• **Excerpt**
++++++
But then there were those other students in the “special,” mostly white “advanced” cohort.  I was, at best, bored… but mostly disgusted.  A large number of them talked about assignments where the teacher changed every word, gave them a new research topic when the teacher did not like the topic they had selected, told them what arguments to make, corrected every single mistake, drew arrows all over their papers showing them where each new paragraph and idea should go.  For these students, successful writing was when you got your drafts back from the teacher and there were no more markings on it.  No one talked about ideas, content, or dispositions they had learned or developed.  No one even talked about writing as a process other than collecting teachers’ corrections and finally receiving an A after correcting (always called “correcting,” NOT revising).

One student in particular, a young Mexican man, floored me.  We had talked on numerous occasions about his desire to assimilate into the white space of his cohort— all that he might gain and all that he stood to lose. In this assignment, he admitted that he was once flattered when his previous white male professor congratulated him when, at the end of the semester, the student was finally able to produce “clean and crisp sentences.”  Because he was ashamed that he once felt good about himself for this compliment, we talked at length about the racial undertones of a white man telling him that he was a good, “clean” and “crisp” Mexican.  I assured the young man that all was not lost, that the first step in warding off internalized colonialism is to recognize it.

I would be hard-pressed in some corners to convince some folk that wanting students of color to produce “clean and crisp” writing is a racist artifact of historical neuroses around racism and white purity.  Hard-pressed, yes, but Ima do it anyway.  The explicit discourses of nineteenth-century ideals of white purity produced a white identity, status system, aesthetic disposition, and social dominance and though these discourses are out of fashion today, this history has produced a living heritage.  Early U.S. discursive practices around cleanliness were associated solely with civility and whiteness and anything outside of that was considered polluted, impure, and immoral.  Whiteness, purity, and cleanliness have an undeniable linguistic genealogy in the United States (as well as a material reality given the money that the producers of Ivory soap made) undergirding what Dana Berthold calls “the formation of a dominant subjectivity which…is coded white” (p. 13). If my analyses of a white male professor’s inclination to insist upon “clean sentences” in his writing classes seems a bit far-fetched, I remind you that ideas around whiteness, bodies of color, and cleanliness have always been illogical. One need only remember the psychoses of Jim Crow rules where separate silverware, bathrooms, and door entries were quite violently maintained for black domestics in white homes as a way to maintain white purity.  This circulation of notions of white purity in racist systems veered long, long ago beyond the realm of the far and the fetched.

My students’ experiences with “clean and crisp” college writing politics compelled me to think more deeply about the ways in which blackness and black language can offer a counter-poetics that does not attempt to subdue, remove, and alienate physical embodiment, especially for brown and black bodies.  In fact, one of the greatest compliments that you can receive in African American culture— especially for artists likes cooks and musicians— is to be someone who can put some stank on it!  If we really listen and hear what this expression means, then we can arrive at some alternatives to the aesthetics of whiteness and racial purity that schools teach and promote.
++++++
• **Source material**
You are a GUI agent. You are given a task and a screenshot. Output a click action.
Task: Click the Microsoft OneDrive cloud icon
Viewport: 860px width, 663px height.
++++++
• **Exercises to complete**
- 1) In the excerpt on "clean and crisp" college writing, why did the writer and the young Mexican student talk at length about the racial undertones of his professor's compliment? Answer in one to three sentences.
- 2) Carry on the excerpt about "clean and crisp" college writing, starting right after its final sentence.

• **Outputs by task**
- 1) The student was ashamed that he had once felt good about himself when his white male professor congratulated him on finally producing "clean and crisp sentences." That shame led them to discuss what it meant for a white man to tell him he was a good, "clean" and "crisp" Mexican.

- 2)
When I tell students to put some stank on their writing, I am explicitly using a racialized code to counter teaching practices related to writing that are all about following the rules, delivering a nice, tidy, clean product to a teacher, and composing a white self that has rid itself of racial emotion.  I have in mind here a very specific argument that Hortense Spillers makes about black culture. In Saidiya Hartman, Farah Jasmine Griffin, Shelly Eversley, & Jennifer L. Morgan’s interview with Spillers in 2007, “‘Whatcha Gonna Do?’: Revisiting “Mama’s Baby, Papa’s Maybe: An American Grammar Book,” Spillers argues that in black culture a narrative of antagonism is inscribed in its memory.   The epistemological antagonism of Black language in the utterance of “puttin some stank on it” offers a kind of risk-taking and ground-breaking where an audience can engage the fullness of a black/brown energy, body, and emotion in motion.

I do not just verbally repeat this mantra in my classes though.  It is also now policy, loaded onto every course website.   The instrumental of Erykah Badu’s “Bag Lady” plays in the background; for those students who recognize the song, they will get that I am asking them to lay aside the baggage of what school has taught them.

This is not to say that everyone will like or respect my students’ writings or my own writing pedagogy.  That is not the goal, especially if liking and respecting what we do means the kind of performance for white comfort that my chair was asking of my syllabus. I tell my students that when they write, they need not accept the request that they act like Aunt Jemima or Uncle Ben typa domestic servants who tidy up and cater to everyone’s comfort and house rules.  The politics of why, what and how we write— and who we write for— are never racially neutralized of the history of white dominance.

Blackness As Pedagogical Transformation

In his essay describing Afro-pessimism as a critical frame for examining the structural condition of slavery and racism and their personal, subjective, and embodied realities, Jared Sexton argues that “in a global semantic field structured by anti-black solidarity, it stands to reason that the potential energy of a black, or blackened position holds out a singularly transformative possibility[…].” If we take Sexton’s arguments here seriously about a blackened position as a transformative possibility, then we can understand that black language also bears socially altering possibilities.  In fact, I would argue that expressions such as “put some stank on it” and the ways in which it circulates across black communicative spheres offer just one concrete example of how black language transforms experience: in this case, one simple utterance ruptures an entire genealogy of white purity and aesthetics and articulates an entirely different effect and affect.  If we situate black language as something beyond the general grist of research articles (for mostly white academic audiences) that explain divergences from (whitestream) dominant linguistic norms, then we see black language in terms of its own epistemological system.  This is not merely an invitation for students to speak and write in their own languages in our classrooms, but a renewed and radicalized social possibility for why.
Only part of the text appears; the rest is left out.